Keberhasilan itu tidak datang tiba-tiba, melainkan melalui proses panjang yang melibatkan partisipasi warga, relokasi bertahap, dan political will yang kuat dari pemerintah daerah.
Imron mengatakan, penataan kawasan Trusmi harus dilakukan dengan pendekatan budaya dan pemberdayaan, bukan hanya penertiban semata.
“Batik itu identitas. Maka menata kawasan Trusmi bukan sekadar soal fisik, tetapi juga membangun kesadaran kolektif warga bahwa tempat itu harus dijaga, dirawat, dan dibanggakan,” kata Imron.
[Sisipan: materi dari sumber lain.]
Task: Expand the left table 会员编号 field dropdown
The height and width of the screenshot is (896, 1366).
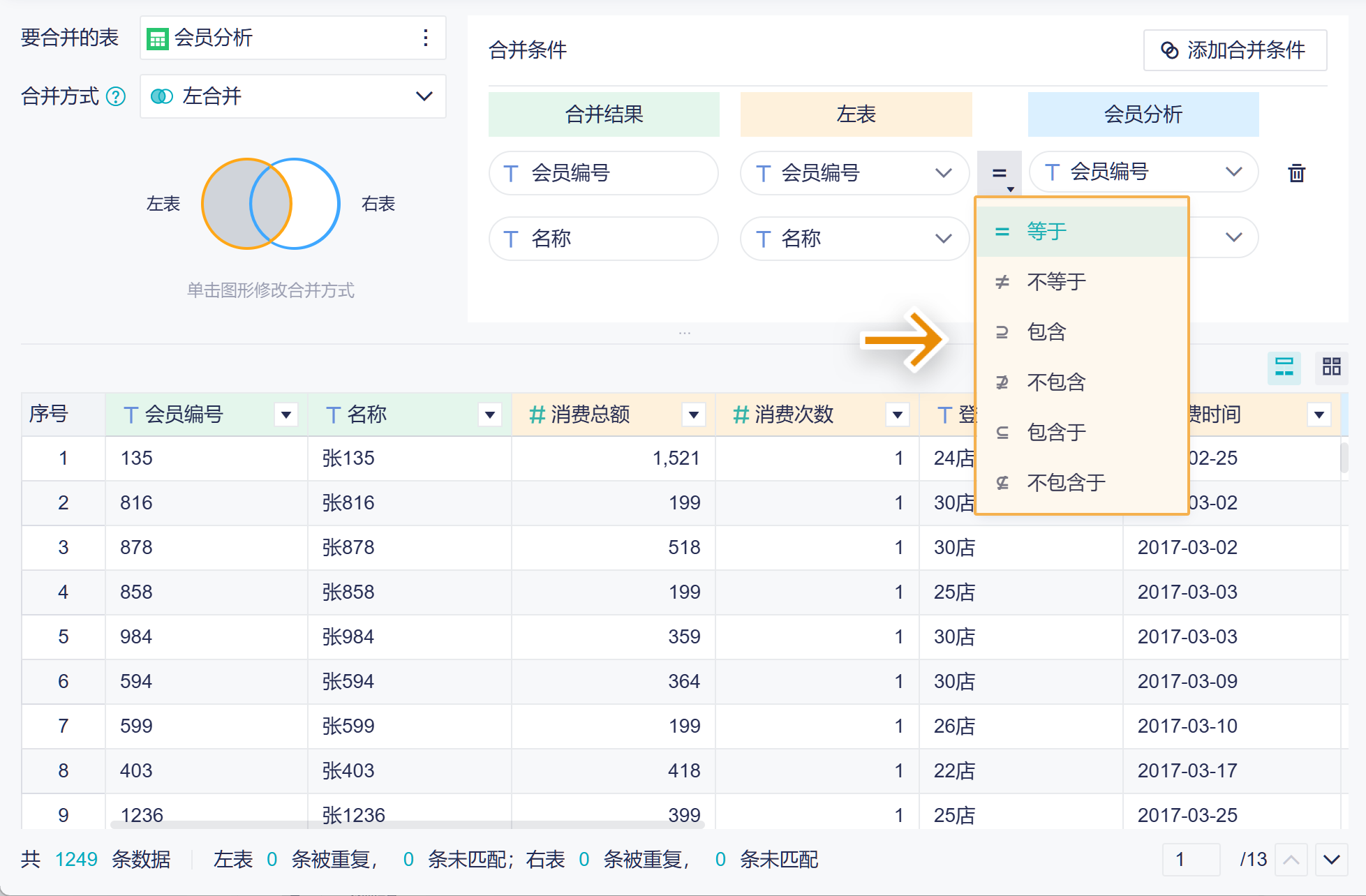Action: [943, 173]
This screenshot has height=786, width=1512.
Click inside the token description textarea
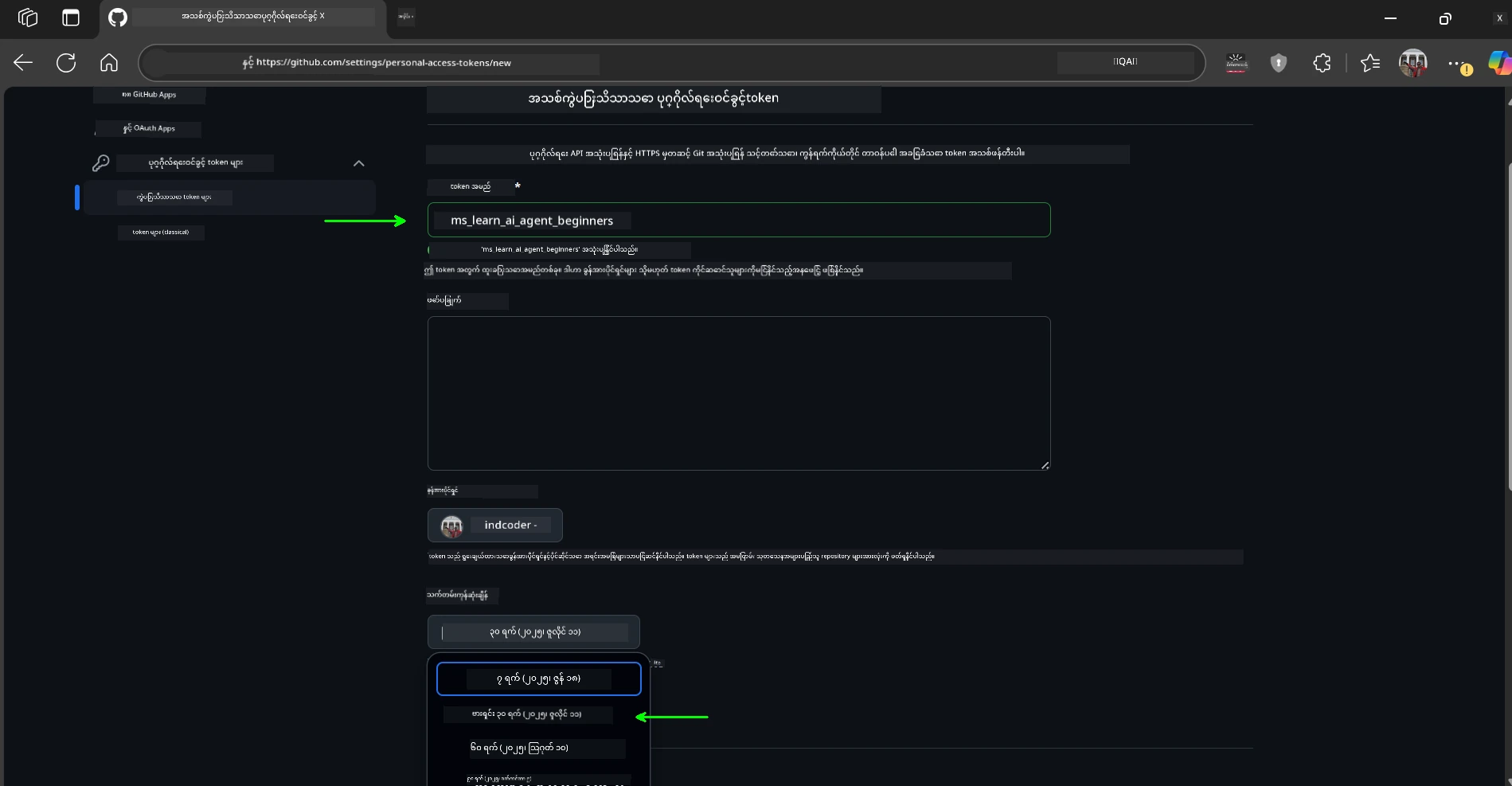[x=738, y=393]
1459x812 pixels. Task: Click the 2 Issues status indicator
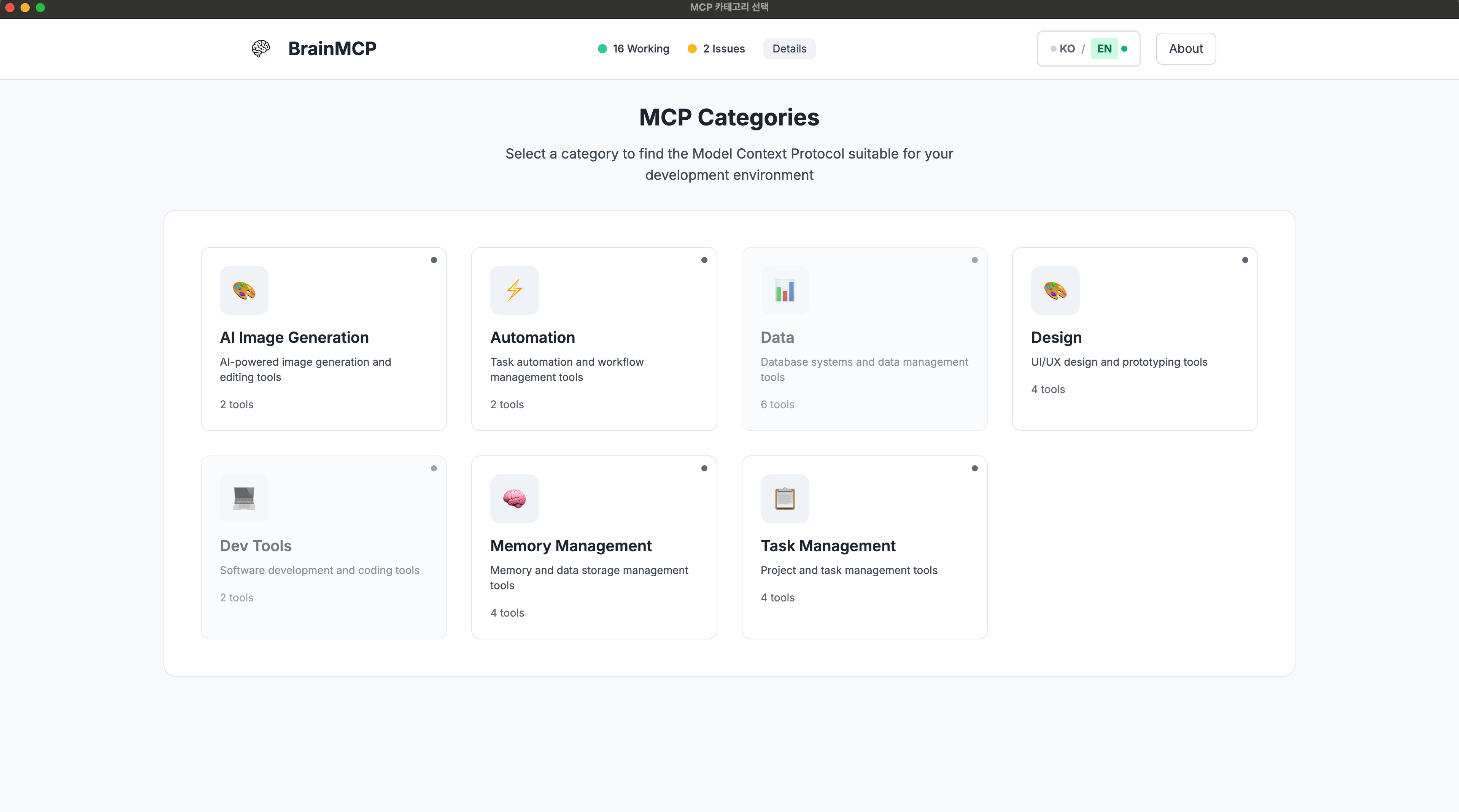coord(717,49)
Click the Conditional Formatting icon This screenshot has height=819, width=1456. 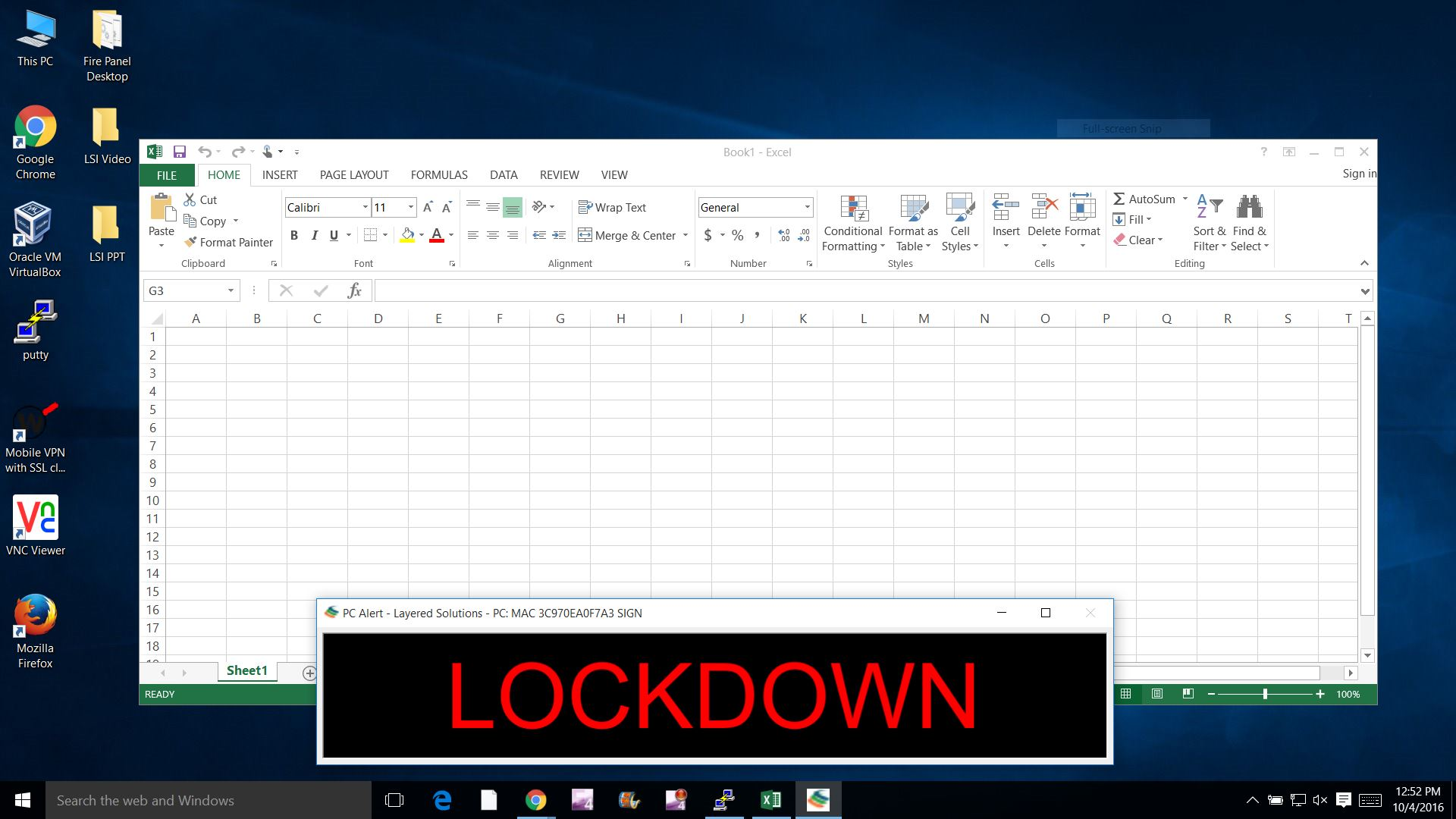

Dedi menegaskan Kabupaten Cirebon memiliki identitas khas yang sangat kuat, mulai dari arsitektur bangunan, kuliner, hingga nilai-nilai kebudayaan Islam yang tertanam sejak masa kerajaan-kerajaan di Tanah Jawa.
Namun, potensi tersebut terancam hilang jika tata ruang tidak segera diatur dengan pendekatan yang selaras dengan nilai historis dan karakter lokal.
Baca Juga
"Yang pertama, infrastrukturnya ke depan harus secara bersama-sama dibenahi, dari pusat kota sampai desa. Infrastrukturnya bukan hanya jalan, tapi bangunan-bangunan harus ditata arsitekturnya, dikembalikan ke khas gaya Kacirebonan,” ujar Dedi.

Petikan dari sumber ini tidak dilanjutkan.